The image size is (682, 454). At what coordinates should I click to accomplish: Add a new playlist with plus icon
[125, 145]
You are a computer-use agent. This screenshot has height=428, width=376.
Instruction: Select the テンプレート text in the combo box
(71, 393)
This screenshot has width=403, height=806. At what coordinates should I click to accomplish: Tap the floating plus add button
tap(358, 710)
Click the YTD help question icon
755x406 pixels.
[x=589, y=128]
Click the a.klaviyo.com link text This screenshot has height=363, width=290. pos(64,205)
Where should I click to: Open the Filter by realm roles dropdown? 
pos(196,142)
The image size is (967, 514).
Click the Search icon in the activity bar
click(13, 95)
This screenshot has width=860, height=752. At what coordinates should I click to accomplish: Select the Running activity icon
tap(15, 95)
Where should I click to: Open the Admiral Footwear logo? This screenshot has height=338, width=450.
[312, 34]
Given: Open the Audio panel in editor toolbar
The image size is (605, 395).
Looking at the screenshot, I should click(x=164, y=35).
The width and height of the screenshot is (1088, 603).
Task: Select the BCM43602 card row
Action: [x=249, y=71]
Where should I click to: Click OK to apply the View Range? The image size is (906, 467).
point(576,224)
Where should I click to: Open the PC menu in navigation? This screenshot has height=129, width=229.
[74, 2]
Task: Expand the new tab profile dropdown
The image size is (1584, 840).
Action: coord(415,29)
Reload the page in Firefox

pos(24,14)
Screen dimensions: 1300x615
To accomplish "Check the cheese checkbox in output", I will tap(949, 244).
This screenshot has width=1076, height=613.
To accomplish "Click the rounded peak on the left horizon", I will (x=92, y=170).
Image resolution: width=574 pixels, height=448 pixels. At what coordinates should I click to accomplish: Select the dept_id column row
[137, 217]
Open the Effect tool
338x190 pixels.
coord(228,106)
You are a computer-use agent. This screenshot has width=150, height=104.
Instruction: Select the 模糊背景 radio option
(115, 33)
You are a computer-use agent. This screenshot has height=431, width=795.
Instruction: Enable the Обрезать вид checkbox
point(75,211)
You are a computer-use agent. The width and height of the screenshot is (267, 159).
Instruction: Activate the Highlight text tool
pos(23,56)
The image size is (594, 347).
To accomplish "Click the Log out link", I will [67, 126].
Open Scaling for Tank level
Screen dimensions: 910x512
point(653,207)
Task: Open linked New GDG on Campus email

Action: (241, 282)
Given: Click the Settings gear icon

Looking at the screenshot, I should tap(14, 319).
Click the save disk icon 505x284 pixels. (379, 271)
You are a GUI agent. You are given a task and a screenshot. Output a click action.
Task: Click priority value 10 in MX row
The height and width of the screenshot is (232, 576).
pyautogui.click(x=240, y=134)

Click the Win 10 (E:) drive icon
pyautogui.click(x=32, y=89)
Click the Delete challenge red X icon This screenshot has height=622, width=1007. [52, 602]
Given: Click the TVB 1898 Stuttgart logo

::::

§ Assignment
The answer should consist only of the lines from the line containing "Click the Delete" through the final line of the listing above, reproduced exactly.

§ Written response
Click the Delete challenge red X icon This screenshot has height=622, width=1007. [52, 602]
Given: Click the TVB 1898 Stuttgart logo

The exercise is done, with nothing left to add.